Dear colleagues,
I am working on a single-cell RNA-seq dataset derived from two experimental groups: a disease group and a healthy control group. Each group contains data from six individual mice, totaling twelve samples. My goal is to compare the cell-type compositions between these two conditions to identify shifts potentially associated with disease status.
I would greatly appreciate advice on how best to structure the analysis. Specifically, I am wondering:
Should I treat each mouse as an independent sample and perform differential composition analysis at the individual level?
Or is it acceptable to pool the cells from all six mice in each group to create two aggregated groups and compare them directly?
I am aware that pooling samples may ignore biological variability and risks introducing batch effects, but I'm also concerned about the statistical power and granularity of cell-type annotations when treating each mouse separately.

Saved entries →

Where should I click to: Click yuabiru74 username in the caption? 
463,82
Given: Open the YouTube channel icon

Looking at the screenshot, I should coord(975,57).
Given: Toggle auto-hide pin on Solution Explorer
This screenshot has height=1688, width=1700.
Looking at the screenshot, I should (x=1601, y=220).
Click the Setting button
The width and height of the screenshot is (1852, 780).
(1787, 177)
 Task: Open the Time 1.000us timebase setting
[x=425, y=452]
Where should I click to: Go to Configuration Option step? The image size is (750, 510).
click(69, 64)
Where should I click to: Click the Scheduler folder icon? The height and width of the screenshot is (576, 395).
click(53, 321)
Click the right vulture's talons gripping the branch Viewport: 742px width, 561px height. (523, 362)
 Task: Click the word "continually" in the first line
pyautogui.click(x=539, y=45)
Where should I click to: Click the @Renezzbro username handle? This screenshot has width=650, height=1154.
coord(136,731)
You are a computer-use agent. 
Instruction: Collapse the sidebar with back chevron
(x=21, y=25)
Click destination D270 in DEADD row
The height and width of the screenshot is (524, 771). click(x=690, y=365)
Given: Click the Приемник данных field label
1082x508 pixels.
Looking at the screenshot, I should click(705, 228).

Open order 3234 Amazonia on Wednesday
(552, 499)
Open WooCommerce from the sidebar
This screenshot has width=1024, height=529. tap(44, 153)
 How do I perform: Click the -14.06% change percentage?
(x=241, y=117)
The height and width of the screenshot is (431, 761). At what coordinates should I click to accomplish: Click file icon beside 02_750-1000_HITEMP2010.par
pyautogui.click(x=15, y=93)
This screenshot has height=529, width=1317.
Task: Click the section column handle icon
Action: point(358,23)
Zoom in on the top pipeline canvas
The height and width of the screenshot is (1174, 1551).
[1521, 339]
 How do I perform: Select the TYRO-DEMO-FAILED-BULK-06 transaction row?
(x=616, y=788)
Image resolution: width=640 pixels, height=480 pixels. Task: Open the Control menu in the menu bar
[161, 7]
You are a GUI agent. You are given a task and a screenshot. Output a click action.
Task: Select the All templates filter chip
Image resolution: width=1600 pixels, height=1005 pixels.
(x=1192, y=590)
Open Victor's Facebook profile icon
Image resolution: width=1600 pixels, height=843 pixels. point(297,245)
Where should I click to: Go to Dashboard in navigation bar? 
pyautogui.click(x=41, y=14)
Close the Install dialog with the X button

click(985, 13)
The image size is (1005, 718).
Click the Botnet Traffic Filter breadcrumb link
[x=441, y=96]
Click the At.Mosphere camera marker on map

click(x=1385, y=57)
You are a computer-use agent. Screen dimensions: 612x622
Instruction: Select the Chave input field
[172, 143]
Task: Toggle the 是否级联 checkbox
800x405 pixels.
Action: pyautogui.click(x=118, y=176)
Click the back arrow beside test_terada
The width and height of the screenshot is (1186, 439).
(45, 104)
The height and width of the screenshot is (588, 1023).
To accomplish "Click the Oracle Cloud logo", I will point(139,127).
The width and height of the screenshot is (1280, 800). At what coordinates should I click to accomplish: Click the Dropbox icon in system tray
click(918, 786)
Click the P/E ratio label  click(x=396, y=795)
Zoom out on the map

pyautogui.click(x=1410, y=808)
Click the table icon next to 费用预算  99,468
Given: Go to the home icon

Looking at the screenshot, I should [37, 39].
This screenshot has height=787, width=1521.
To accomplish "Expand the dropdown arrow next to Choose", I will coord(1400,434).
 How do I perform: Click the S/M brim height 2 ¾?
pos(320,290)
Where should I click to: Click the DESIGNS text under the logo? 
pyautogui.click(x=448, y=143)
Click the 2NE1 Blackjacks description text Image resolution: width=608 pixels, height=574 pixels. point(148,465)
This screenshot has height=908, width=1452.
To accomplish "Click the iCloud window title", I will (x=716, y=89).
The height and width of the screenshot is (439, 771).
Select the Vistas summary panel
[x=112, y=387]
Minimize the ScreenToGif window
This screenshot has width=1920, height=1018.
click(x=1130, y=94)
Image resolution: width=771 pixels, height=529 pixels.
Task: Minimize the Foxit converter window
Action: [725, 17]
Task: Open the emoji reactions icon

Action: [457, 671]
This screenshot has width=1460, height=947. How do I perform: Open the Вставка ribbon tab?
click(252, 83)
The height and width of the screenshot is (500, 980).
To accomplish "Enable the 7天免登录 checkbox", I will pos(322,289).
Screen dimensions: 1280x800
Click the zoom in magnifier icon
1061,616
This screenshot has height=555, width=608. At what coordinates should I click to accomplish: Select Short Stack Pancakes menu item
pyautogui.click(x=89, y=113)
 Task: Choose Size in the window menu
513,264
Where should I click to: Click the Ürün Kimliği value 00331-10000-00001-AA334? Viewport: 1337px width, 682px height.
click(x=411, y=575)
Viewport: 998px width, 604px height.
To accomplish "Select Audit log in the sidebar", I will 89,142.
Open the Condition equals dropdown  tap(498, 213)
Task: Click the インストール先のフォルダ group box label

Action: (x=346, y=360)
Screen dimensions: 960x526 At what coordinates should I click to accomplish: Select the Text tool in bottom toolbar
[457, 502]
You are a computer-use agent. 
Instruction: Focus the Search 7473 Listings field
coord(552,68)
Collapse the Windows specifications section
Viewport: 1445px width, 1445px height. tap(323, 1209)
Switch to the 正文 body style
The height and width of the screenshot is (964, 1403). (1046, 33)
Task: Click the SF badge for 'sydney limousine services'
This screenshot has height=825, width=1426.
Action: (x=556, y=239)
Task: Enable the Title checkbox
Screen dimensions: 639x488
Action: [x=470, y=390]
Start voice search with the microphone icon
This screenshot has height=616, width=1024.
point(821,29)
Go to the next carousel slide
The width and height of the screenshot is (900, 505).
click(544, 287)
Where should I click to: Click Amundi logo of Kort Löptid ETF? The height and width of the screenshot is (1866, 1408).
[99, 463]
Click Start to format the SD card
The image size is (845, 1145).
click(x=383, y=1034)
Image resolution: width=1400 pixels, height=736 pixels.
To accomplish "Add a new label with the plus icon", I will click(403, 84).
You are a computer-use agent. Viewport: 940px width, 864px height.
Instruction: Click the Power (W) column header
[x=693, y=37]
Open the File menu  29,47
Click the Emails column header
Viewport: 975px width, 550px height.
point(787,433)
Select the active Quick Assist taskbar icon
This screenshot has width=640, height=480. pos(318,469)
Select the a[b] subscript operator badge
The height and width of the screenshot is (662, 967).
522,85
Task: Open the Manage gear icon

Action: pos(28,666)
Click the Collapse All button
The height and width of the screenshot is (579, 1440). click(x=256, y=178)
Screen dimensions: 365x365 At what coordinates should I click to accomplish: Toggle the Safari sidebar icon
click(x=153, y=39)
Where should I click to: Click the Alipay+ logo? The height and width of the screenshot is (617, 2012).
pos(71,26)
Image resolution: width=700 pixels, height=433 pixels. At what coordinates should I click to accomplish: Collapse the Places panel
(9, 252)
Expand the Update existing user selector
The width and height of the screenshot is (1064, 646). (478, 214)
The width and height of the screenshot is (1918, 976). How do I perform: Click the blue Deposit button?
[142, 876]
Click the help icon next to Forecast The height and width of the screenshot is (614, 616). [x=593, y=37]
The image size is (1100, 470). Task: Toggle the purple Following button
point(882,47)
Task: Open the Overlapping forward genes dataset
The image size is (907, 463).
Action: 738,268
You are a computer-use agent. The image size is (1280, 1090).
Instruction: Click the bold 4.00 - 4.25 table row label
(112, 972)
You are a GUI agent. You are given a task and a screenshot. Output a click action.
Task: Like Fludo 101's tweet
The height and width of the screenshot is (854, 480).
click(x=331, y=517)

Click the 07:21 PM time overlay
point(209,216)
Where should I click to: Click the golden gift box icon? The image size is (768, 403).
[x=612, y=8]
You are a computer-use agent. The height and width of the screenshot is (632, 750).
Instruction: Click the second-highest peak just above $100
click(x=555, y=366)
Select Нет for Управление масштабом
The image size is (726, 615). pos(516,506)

WHAT YOU HAVE TO DO → Quote the single-cell RNA-seq post from "Or is it acceptable" to "each mouse separately.".

OUTPUT FOR THIS EXERCISE →
Or is it acceptable to pool the cells from all six mice in each group to create two aggregated groups and compare them directly?
I am aware that pooling samples may ignore biological variability and risks introducing batch effects, but I'm also concerned about the statistical power and granularity of cell-type annotations when treating each mouse separately.